U.S. President Barack Obama at news conference with South Korea's President Park Geun-hye in Washington, D.C. REUTERS/KEVIN LAMARQUE

U.S. President Barack Obama and South Korean President Park Geun-hye said on Friday they were open to negotiations with North Korea on sanctions but Pyongyang needed to show it was serious about abandoning its nuclear weapons program.

Asked if he saw the possibility of a deal with North Korea like that reached with Iran, Obama told a joint news conference after talks with Park in Washington that he saw no indication that North Korea envisioned a future without nuclear weapons.

"At the point where Pyongyang says we are interested in seeing relief from sanctions and improved relations and we are prepared to have a serious conversation about denuclearization, I think it's fair to say that we'll be right there at the table," he said.

"We haven't even gotten to that point yet, because there has been no indication on the part of the North Koreans as there was with the Iranians that they could foresee a future in which they did not possess or were not pursuing nuclear weapons."

Park said it was important to have concerted international efforts towards a solution to the North Korean nuclear issue and said she had agreed with Obama on the need to strengthen diplomatic efforts.

However, she said in language certain to infuriate North Korea: "There is a saying: You can take a horse to the trough, but you can't make it drink water."

North Korea said in June its nuclear weapons are an "essential deterrence" and it has no interest in a deal like that reached with Iran.

Park said she would seek to strengthen cooperation on the North Korean issue at a three-way summit with China and Japan that she will host in Seoul early next month.


The United States has been keen to encourage better relations between South Korea and Japan, its two biggest allies in Asia, given concerns about North Korea and an increasingly assertive China.

Park has worked to warm up ties with China and raised some eyebrows in Washington when she attended Beijing's military parade to mark the end of World War Two last month.

Obama said the United States wanted to see a strong South Korean relationship with China, just as it wanted such a relationship itself, but Washington wanted to see Seoul speak out when Beijing did things that weakened international rules.

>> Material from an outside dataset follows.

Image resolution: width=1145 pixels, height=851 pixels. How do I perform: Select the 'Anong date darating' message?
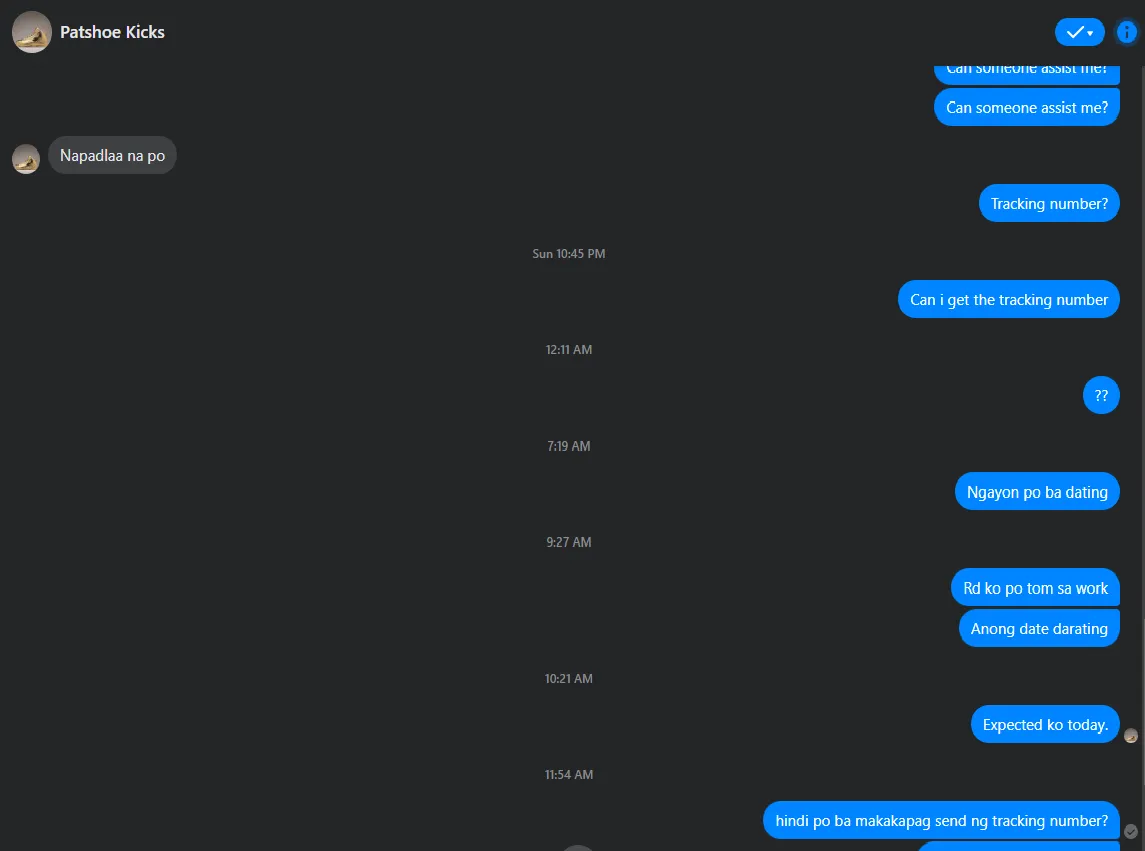click(1039, 628)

Obama was apparently referring to China's behavior in pursuit of maritime claims in the South China Sea and the East China Sea, which has alarmed Asian neighbors.

"Obviously, given the size of China right there on your doorstep, if they are able to act with impunity and ignore rules whenever they want, that's not going to be good for you - whether that's on economic issues or security issues," he said.

Park did not address the issue of Chinese behavior at the news conference.

She said she had agreed with Obama to cooperate closely on possible South Korean participation the 12-nation Trans Pacific Partnership trade agreement that was agreed last month.

Park said on Thursday that TPP, the principal economic pillar of Obama's Asian "rebalance" to counteract China's rise, would benefit businesses in both South Korea and the United States if her country were to join.